##### Material provided

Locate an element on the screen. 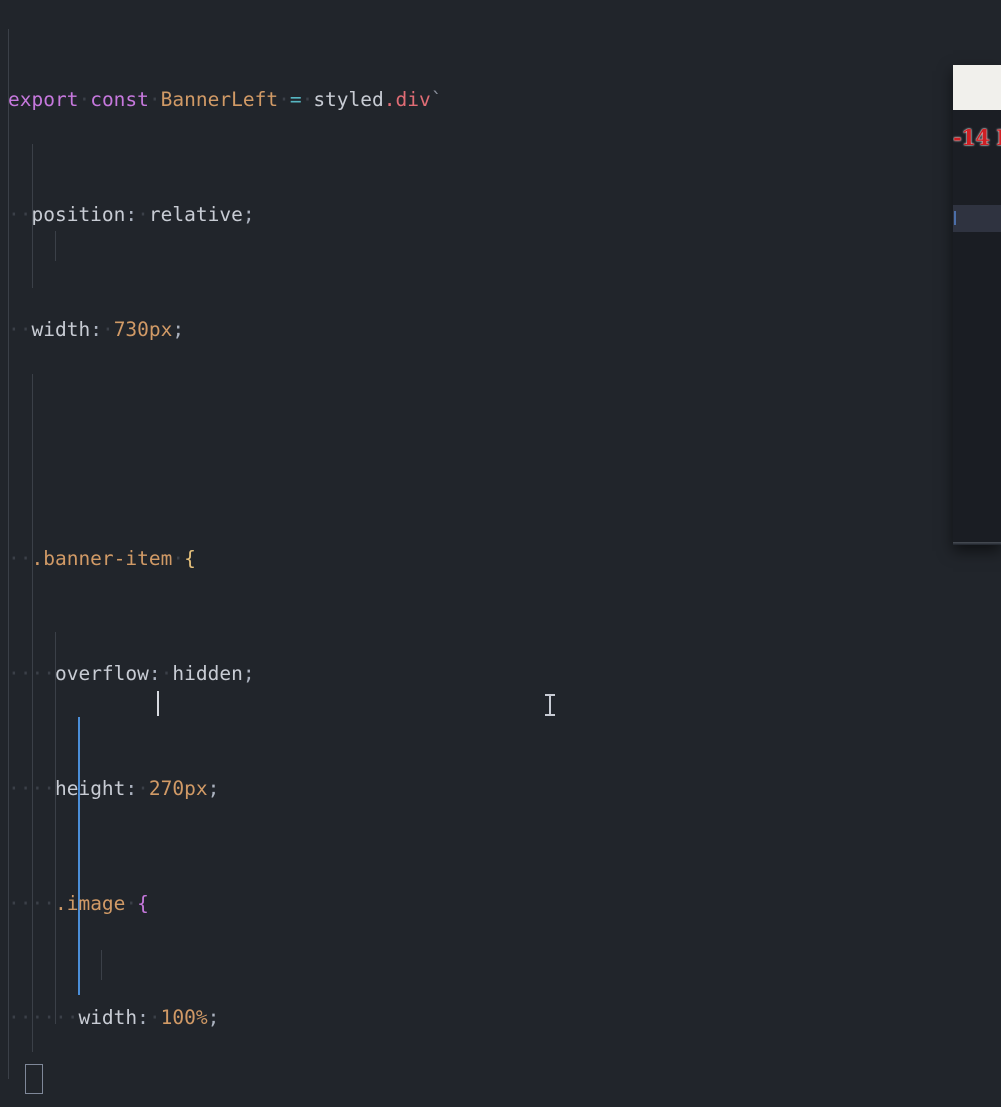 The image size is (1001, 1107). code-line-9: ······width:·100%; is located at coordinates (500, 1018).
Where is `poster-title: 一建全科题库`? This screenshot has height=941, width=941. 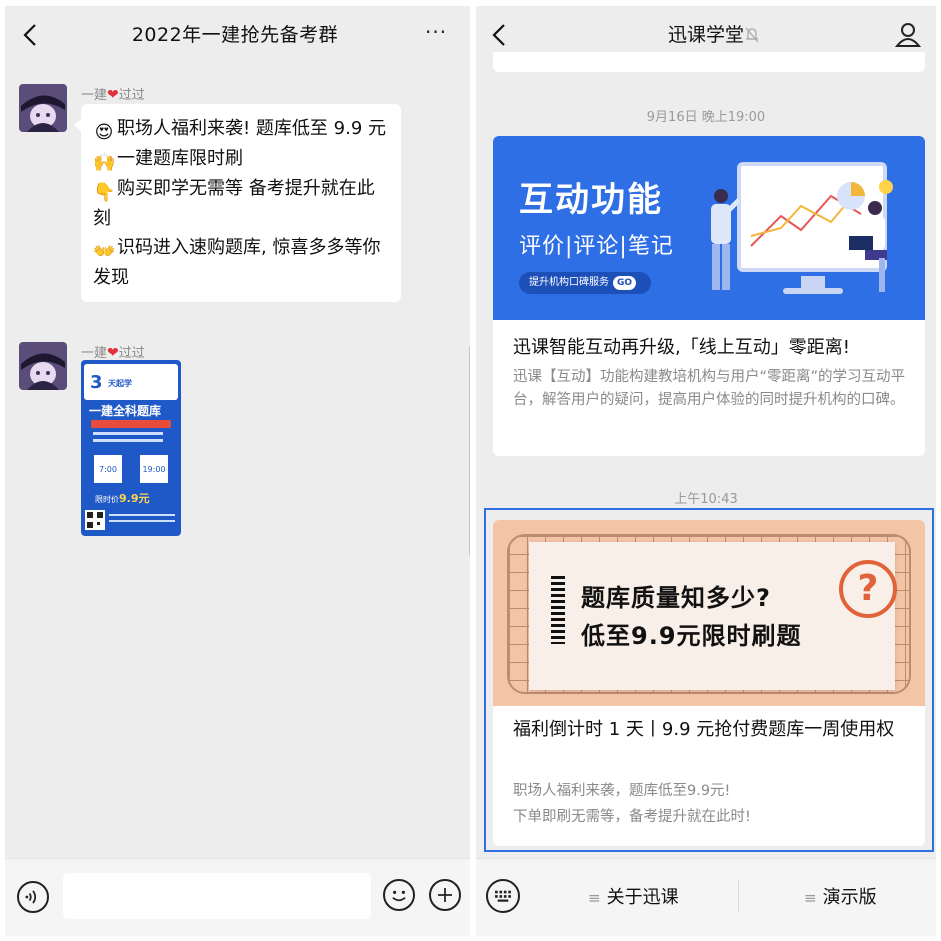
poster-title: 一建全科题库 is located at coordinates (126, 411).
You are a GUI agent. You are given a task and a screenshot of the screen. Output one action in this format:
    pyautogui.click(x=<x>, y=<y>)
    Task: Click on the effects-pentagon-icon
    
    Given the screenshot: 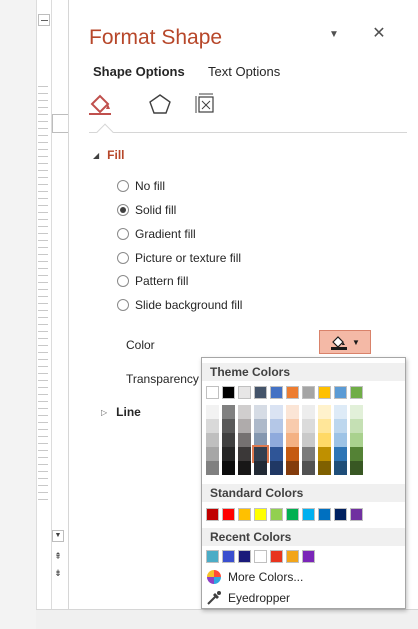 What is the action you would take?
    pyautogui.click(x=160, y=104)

##########
##### Material provided

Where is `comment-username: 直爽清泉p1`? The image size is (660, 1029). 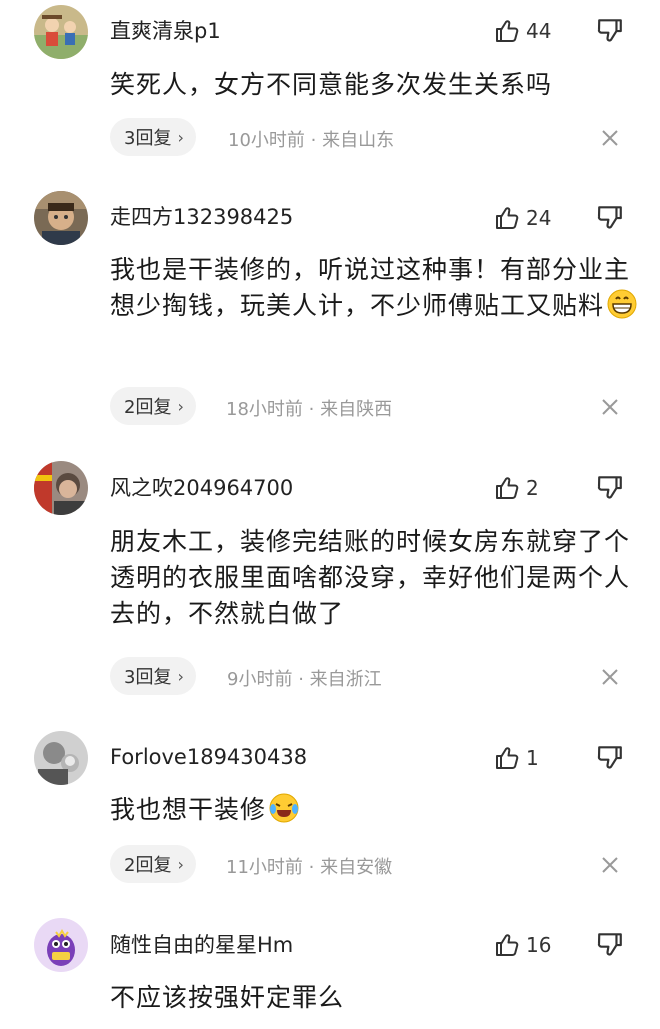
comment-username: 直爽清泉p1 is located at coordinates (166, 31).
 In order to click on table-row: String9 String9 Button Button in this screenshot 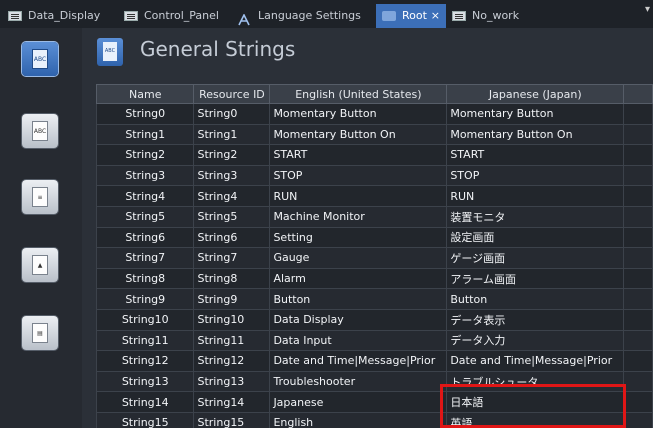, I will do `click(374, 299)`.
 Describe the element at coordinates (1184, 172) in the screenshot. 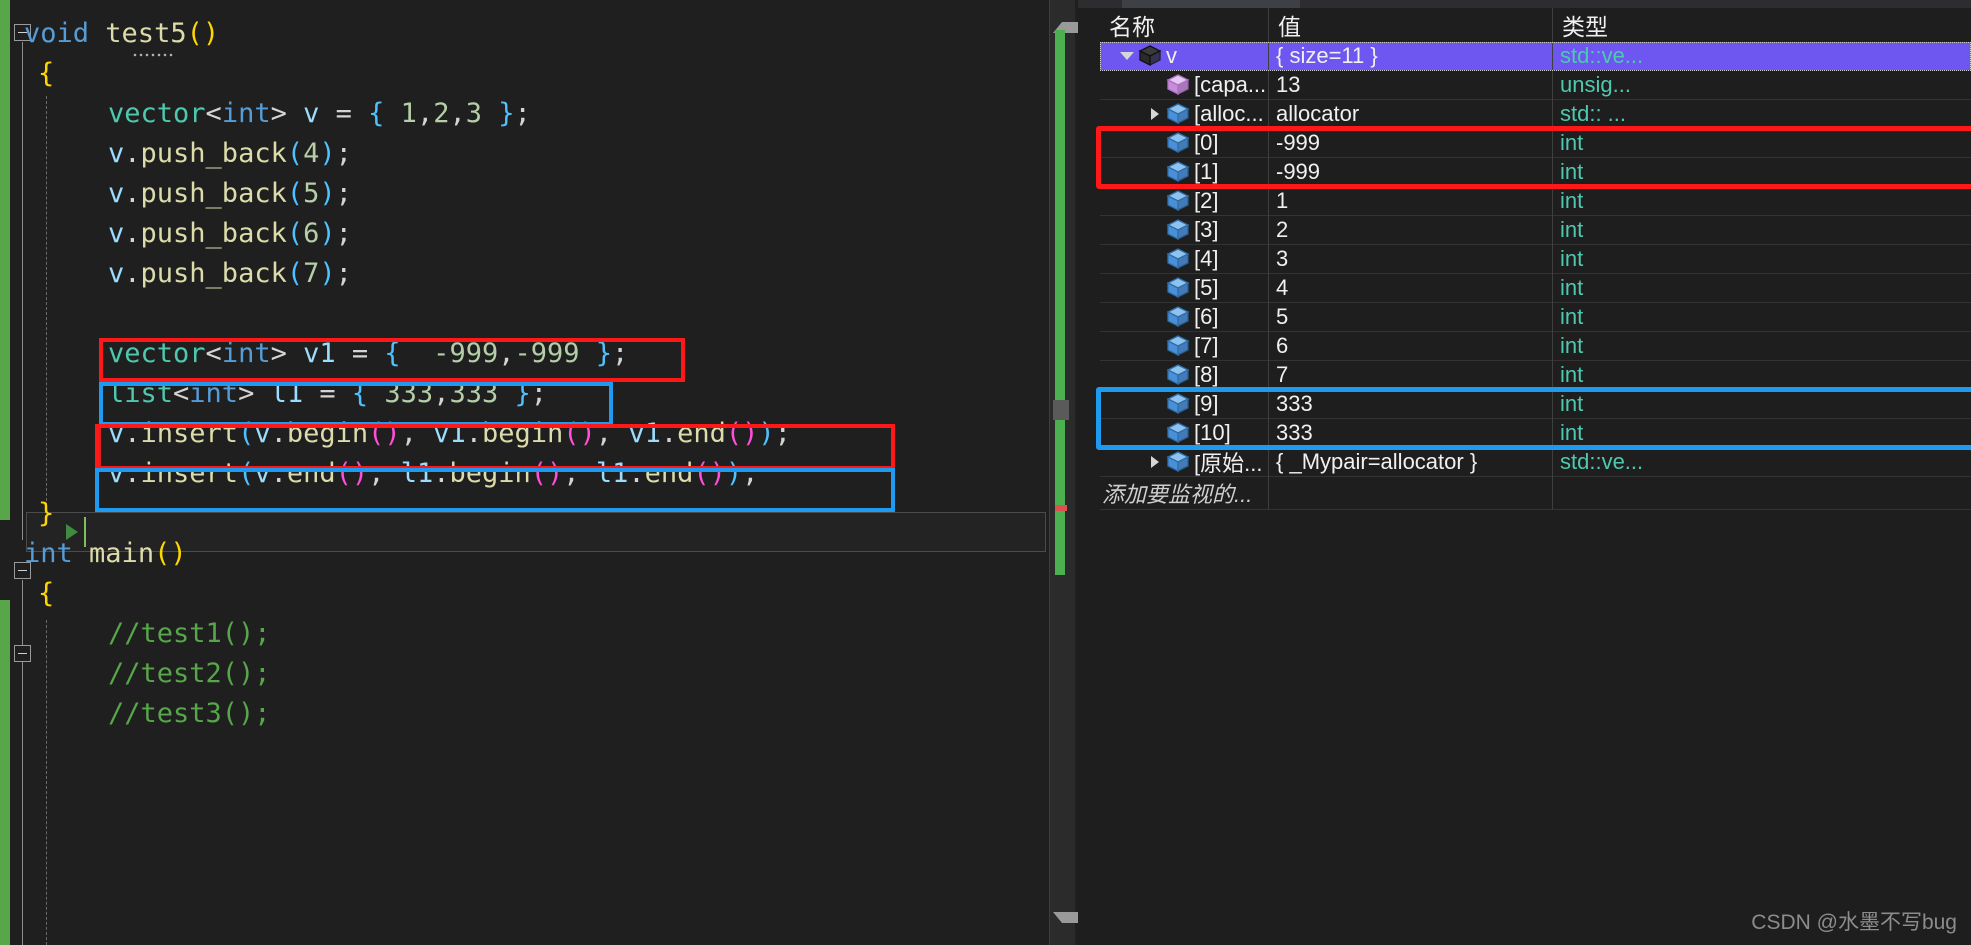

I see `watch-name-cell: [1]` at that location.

##########

Write out again, unchanged, the lines starting with the line containing "Describe the element" and ending with the line containing "at that location.", without the pictures.

### Your solution
 Describe the element at coordinates (1184, 172) in the screenshot. 

I see `watch-name-cell: [1]` at that location.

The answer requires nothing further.